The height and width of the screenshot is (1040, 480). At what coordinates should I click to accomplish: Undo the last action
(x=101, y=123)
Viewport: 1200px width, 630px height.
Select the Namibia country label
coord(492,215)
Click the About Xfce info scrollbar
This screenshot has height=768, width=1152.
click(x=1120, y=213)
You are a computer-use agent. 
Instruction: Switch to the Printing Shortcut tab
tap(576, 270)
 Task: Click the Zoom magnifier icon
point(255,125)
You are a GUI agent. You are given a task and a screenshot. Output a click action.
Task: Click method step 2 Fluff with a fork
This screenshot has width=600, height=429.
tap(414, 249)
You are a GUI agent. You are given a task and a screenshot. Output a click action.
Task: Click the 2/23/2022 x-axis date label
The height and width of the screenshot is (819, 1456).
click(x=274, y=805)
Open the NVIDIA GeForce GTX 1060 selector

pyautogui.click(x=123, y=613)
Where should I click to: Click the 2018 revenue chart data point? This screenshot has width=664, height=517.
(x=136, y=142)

+++

Exercise
The entire listing must be repeated without a single change.

Expected answer
The height and width of the screenshot is (1040, 480). At what coordinates should I click to accomplish: Undo the last action
(x=101, y=123)
Viewport: 1200px width, 630px height.
Select the Namibia country label
coord(492,215)
Click the About Xfce info scrollbar
This screenshot has height=768, width=1152.
click(x=1120, y=213)
You are a computer-use agent. 
Instruction: Switch to the Printing Shortcut tab
tap(576, 270)
 Task: Click the Zoom magnifier icon
point(255,125)
You are a GUI agent. You are given a task and a screenshot. Output a click action.
Task: Click method step 2 Fluff with a fork
This screenshot has width=600, height=429.
tap(414, 249)
You are a GUI agent. You are given a task and a screenshot. Output a click action.
Task: Click the 2/23/2022 x-axis date label
The height and width of the screenshot is (819, 1456).
click(x=274, y=805)
Open the NVIDIA GeForce GTX 1060 selector

pyautogui.click(x=123, y=613)
Where should I click to: Click the 2018 revenue chart data point? This screenshot has width=664, height=517.
(x=136, y=142)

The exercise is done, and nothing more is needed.